Participants have also reported inadequate shelter and a lack of cleaning in bathroom facilities at the camp, located on reclaimed rice field.
Organisers have been forced to cancel some activities due to health risks.
Scout leaders say the Australian children are mostly maintaining high spirits during the jamboree, which aims to build resilience.
Seeking to save the event – which is scheduled to run for another week – the South Korean government promised more water trucks, air-conditioned spaces and medics.
In an effort to calm the situation, South Korean President Yoon Suk Yeol ordered officials to roll out tour programmes showcasing Korean culture and nature in Seoul and other cities, available for all scouts.
But the withdrawal of the United States, the United Kingdom and Singapore contingents is a fresh blow to organisers.
Still, some countries including the Philippines and Argentina said they would remain at the campsite despite the challenges.
A World Scout Jamboree participant is carried by stretcher at a local hospital.Credit: Reuters
“We are seeing around the site some improvements,” Marina Rustan, the president of Argentina’s Scout Association, told a press conference. “We had the word of the leadership of the government that things will be improved.”
Britain, the largest grouping at the jamboree, said on Friday its participants were moving to hotels in Seoul for the rest of their stay.

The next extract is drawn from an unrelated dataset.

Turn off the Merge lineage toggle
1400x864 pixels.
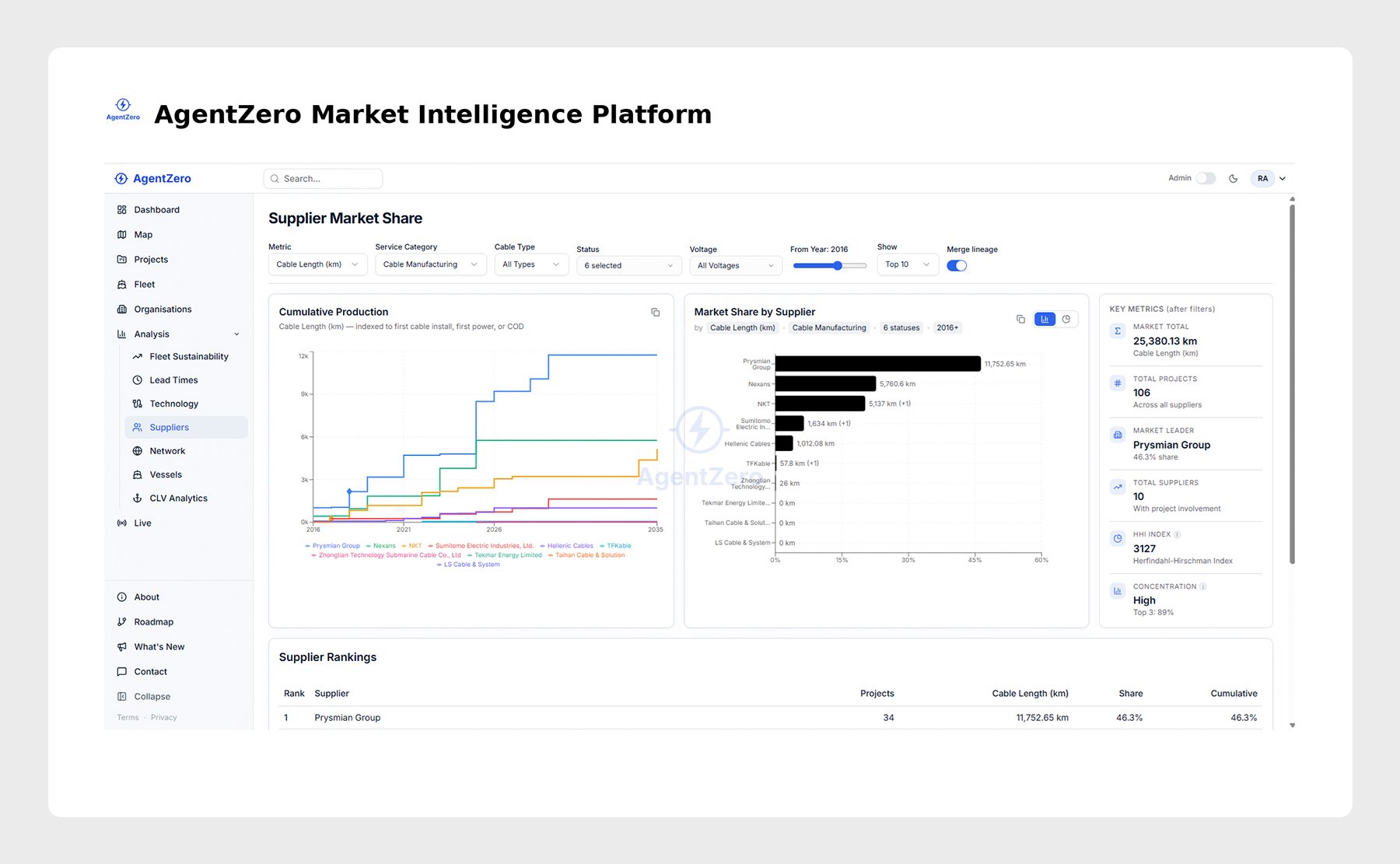pyautogui.click(x=957, y=265)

“While we have been on site at the jamboree, the UK volunteer team has worked extremely hard with the organisers, for our youth members and adult volunteers to have enough food and water to sustain them, shelter from the unusually hot weather, and toilets and washing facilities appropriate for an event of this scale,” the UK contingent said in a statement.
The US contingent, citing “ongoing extreme weather and resulting conditions at the jamboree site”, said it planned to move to a nearby American military base on Sunday.

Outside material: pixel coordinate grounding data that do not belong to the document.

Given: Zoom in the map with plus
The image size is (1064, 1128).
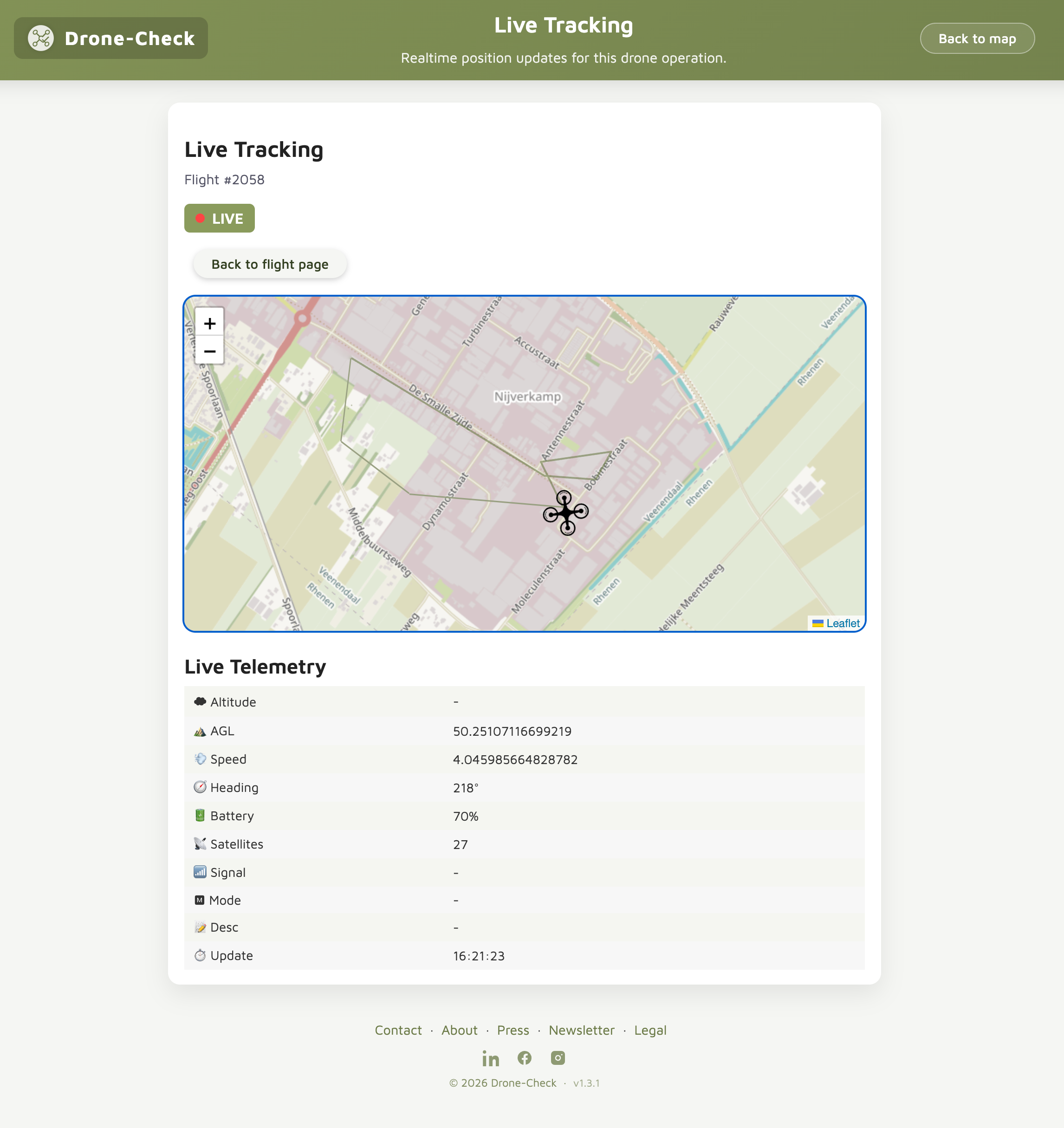Looking at the screenshot, I should pos(209,324).
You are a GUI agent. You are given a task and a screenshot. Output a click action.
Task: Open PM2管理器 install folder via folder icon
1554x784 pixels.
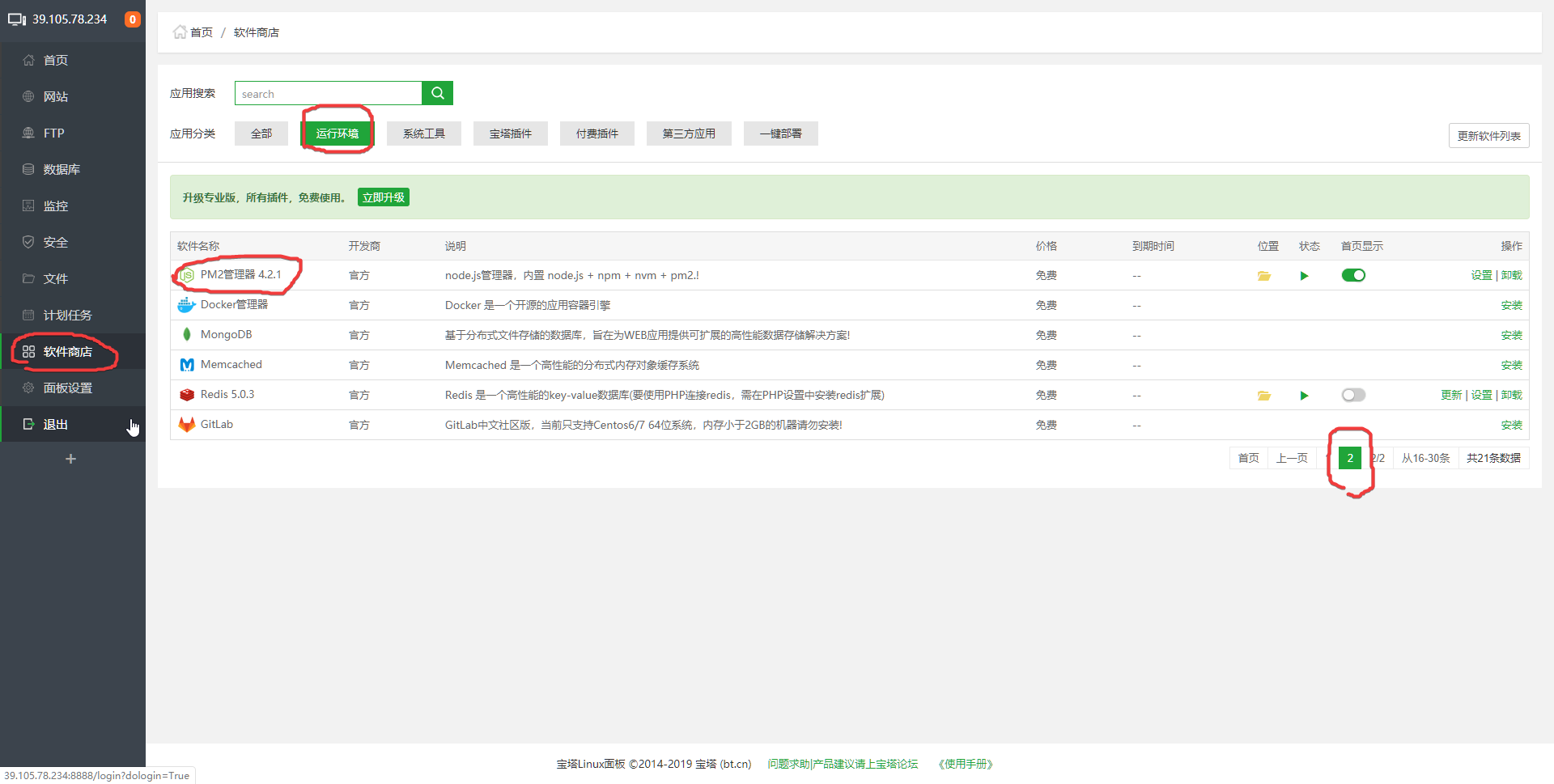tap(1263, 275)
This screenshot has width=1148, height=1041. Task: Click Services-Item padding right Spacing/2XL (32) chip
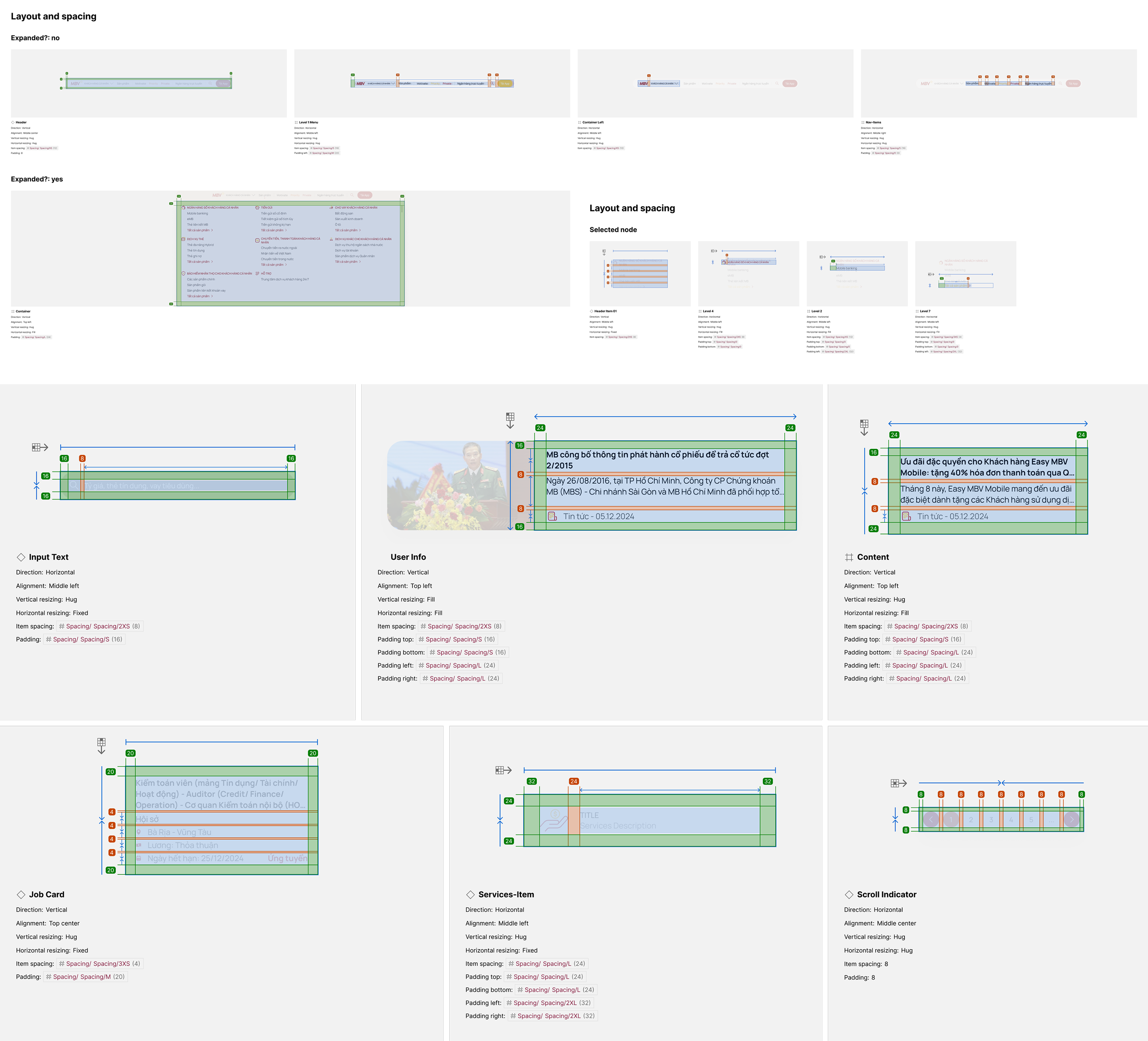(552, 1016)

Attendees cool off with water at the camp site.Credit: AP
Kristin Sayers from the US state of Virginia said her 17-year-old son Corey’s dream to take part in the jamboree – at a cost of almost 10,000 Australian dollars – had turned into a “nightmare”.

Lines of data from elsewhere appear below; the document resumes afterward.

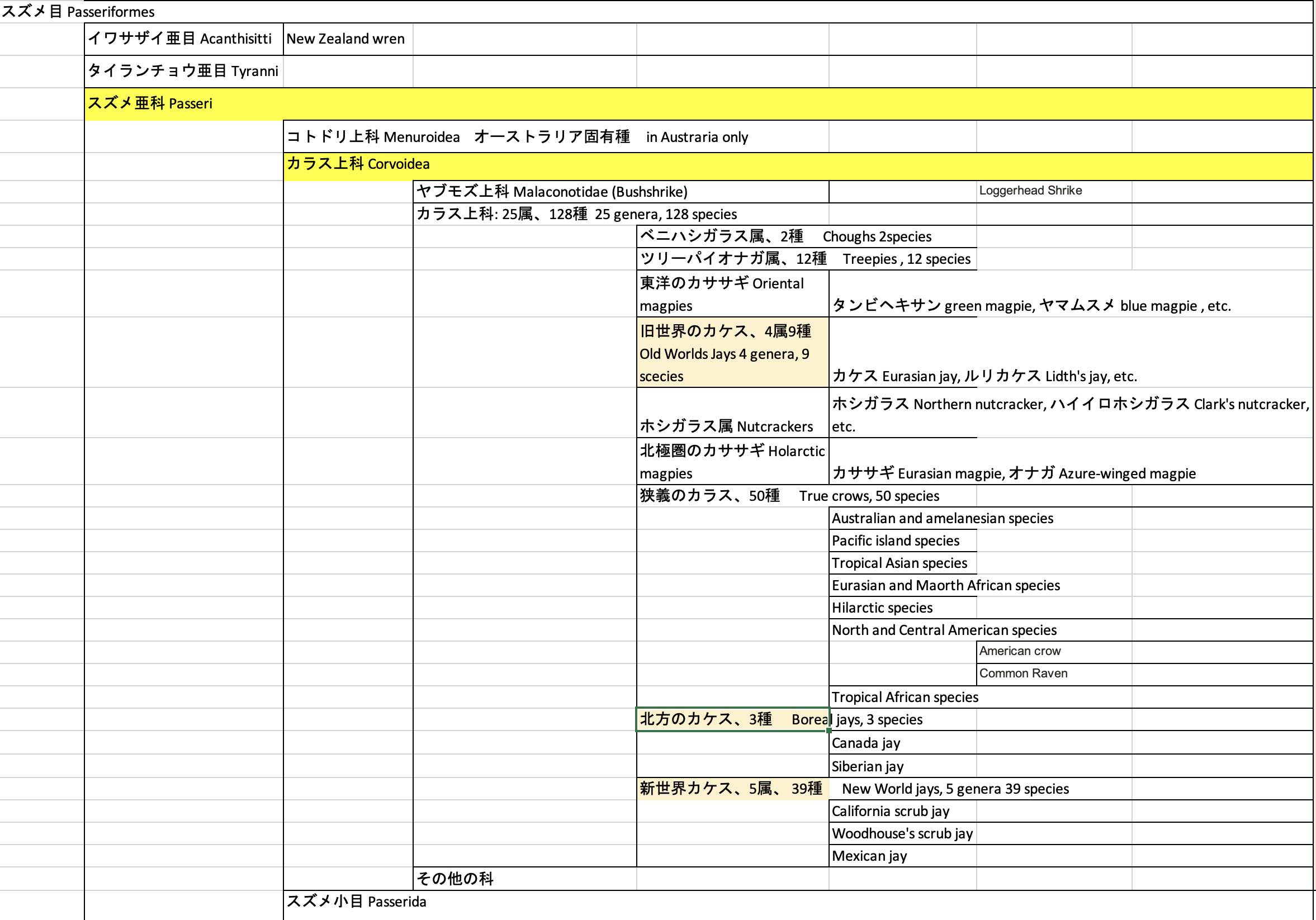The image size is (1316, 920).
Task: Select the Canada jay cell
Action: [866, 743]
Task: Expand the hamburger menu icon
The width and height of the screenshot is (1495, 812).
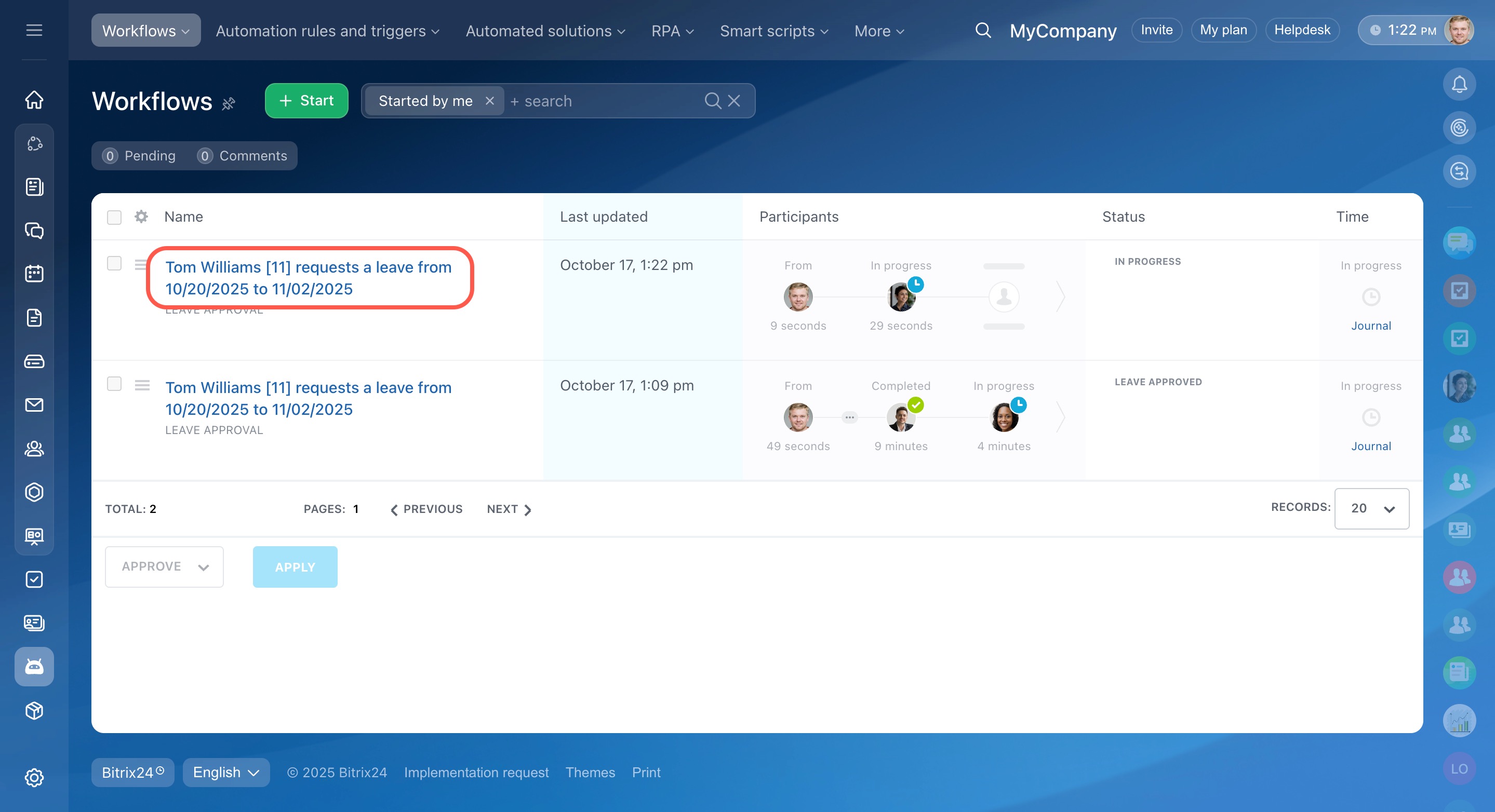Action: (x=34, y=30)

“He’s very aware of how much money that is and the sacrifices we made as a family to send him. We could’ve done so much with that money,” she said.
The World Organisation of the Scout Movement called on the South Koreans to see the jamboree out until its end on August 12.
Australian Scouts are holding up well despite the heat.
“The host decided to proceed with the delivery of the event with assurances that they will do their utmost to tackle the issues caused by the heatwave by adding significant additional resources,” it said in a statement.
“We continue to call on the host and the Korean government to follow through on their commitments to mobilise additional financial and human resources, and to make the health and safety of participants their highest priority.”